** Start Supplied material **
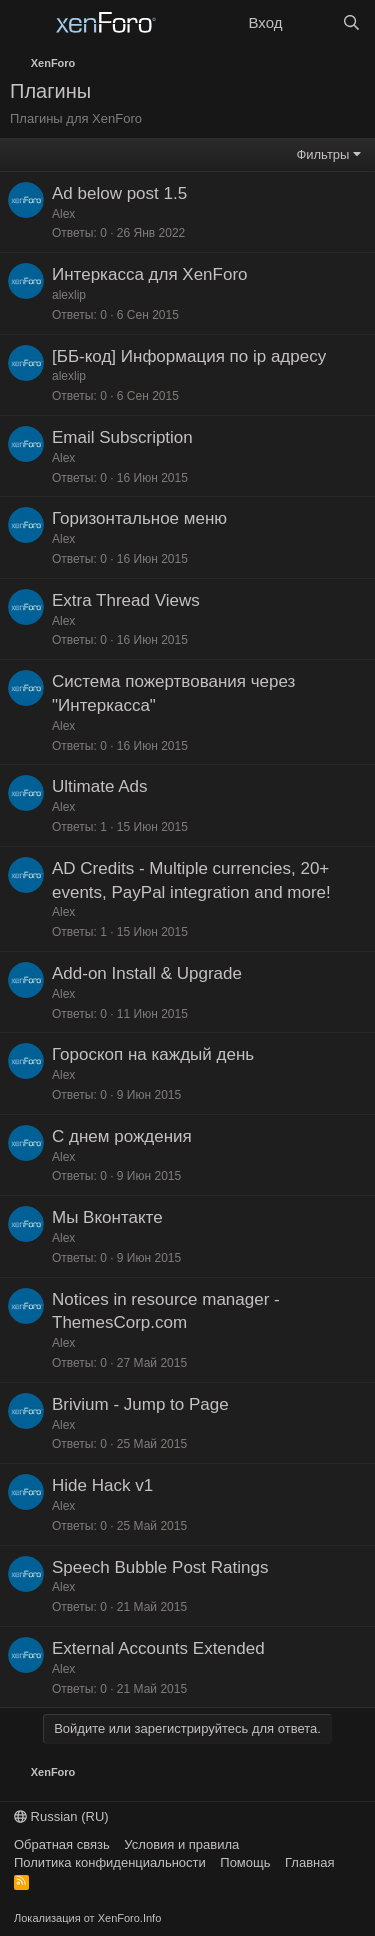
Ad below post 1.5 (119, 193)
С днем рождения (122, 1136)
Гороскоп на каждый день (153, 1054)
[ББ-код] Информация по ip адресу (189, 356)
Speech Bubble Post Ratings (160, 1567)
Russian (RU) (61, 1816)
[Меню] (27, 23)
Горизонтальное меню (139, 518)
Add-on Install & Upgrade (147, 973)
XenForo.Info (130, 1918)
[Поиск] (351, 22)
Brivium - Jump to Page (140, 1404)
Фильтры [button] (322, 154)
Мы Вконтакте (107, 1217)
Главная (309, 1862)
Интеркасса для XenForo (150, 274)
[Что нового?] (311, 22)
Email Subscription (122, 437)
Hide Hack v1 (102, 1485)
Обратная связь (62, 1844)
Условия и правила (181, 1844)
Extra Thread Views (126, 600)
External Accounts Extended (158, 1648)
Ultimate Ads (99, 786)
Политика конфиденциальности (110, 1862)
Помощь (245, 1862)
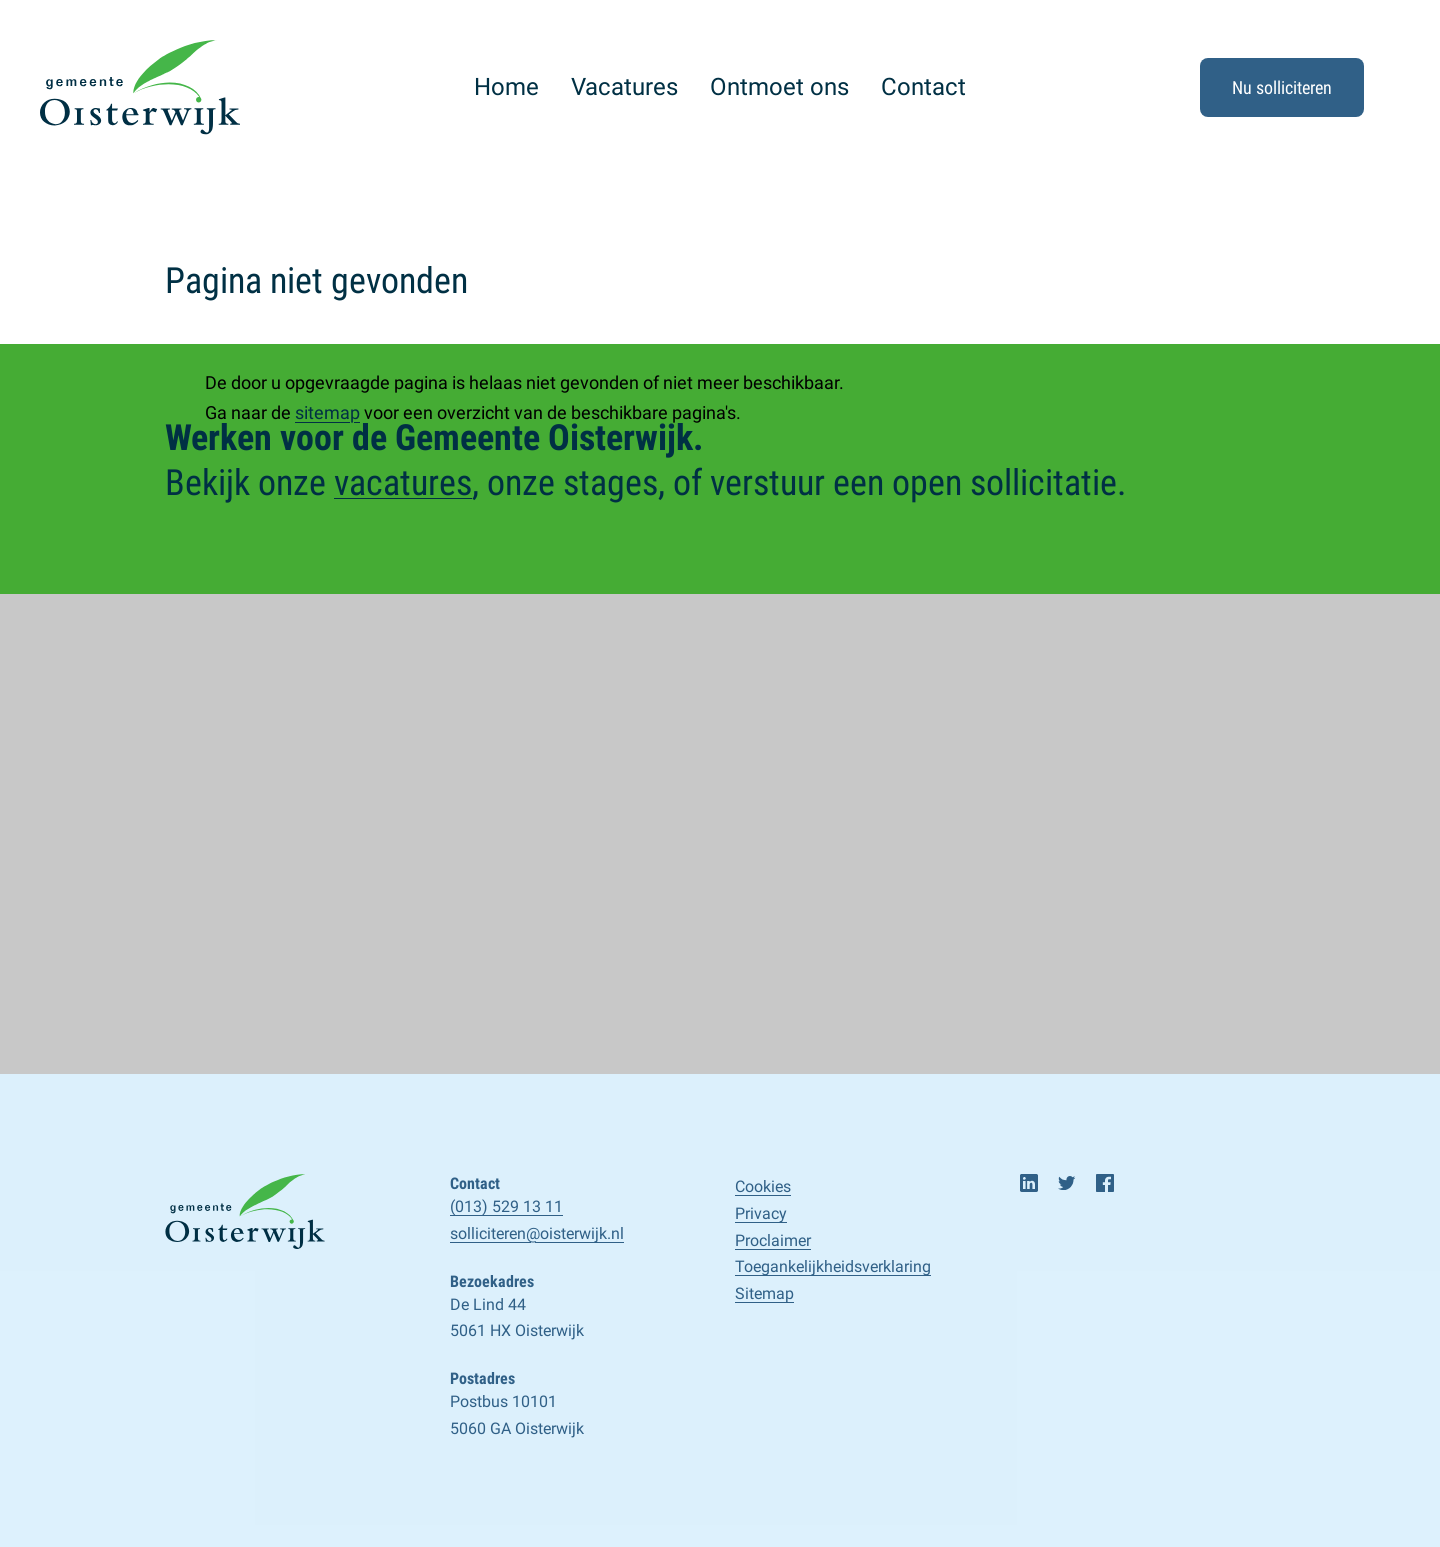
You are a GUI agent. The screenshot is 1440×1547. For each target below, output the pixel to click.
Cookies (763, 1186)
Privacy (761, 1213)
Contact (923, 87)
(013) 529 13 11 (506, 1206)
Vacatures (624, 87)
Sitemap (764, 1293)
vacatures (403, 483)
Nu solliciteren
** End Supplied material **
**Work to be completed:**
Arrange every line of the entries above as a numbered list, skipping blank lines. Leave the picture lines out.

**Answer to the task:**
1. Ad below post 1.5 (119, 193)
2. С днем рождения (122, 1136)
3. Гороскоп на каждый день (153, 1054)
4. [ББ-код] Информация по ip адресу (189, 356)
5. Speech Bubble Post Ratings (160, 1567)
6. Russian (RU) (61, 1816)
7. [Меню] (27, 23)
8. Горизонтальное меню (139, 518)
9. Add-on Install & Upgrade (147, 973)
10. XenForo.Info (130, 1918)
11. [Поиск] (351, 22)
12. Brivium - Jump to Page (140, 1404)
13. Фильтры [button] (322, 154)
14. Мы Вконтакте (107, 1217)
15. Главная (309, 1862)
16. Интеркасса для XenForo (150, 274)
17. [Что нового?] (311, 22)
18. Email Subscription (122, 437)
19. Hide Hack v1 (102, 1485)
20. Обратная связь (62, 1844)
21. Условия и правила (181, 1844)
22. Extra Thread Views (126, 600)
23. External Accounts Extended (158, 1648)
24. Ultimate Ads (99, 786)
25. Политика конфиденциальности (110, 1862)
26. Помощь (245, 1862)
27. You are a GUI agent. The screenshot is 1440×1547. For each target below, output the pixel to click.
28. Cookies (763, 1186)
29. Privacy (761, 1213)
30. Contact (923, 87)
31. (013) 529 13 11 (506, 1206)
32. Vacatures (624, 87)
33. Sitemap (764, 1293)
34. vacatures (403, 483)
35. Nu solliciteren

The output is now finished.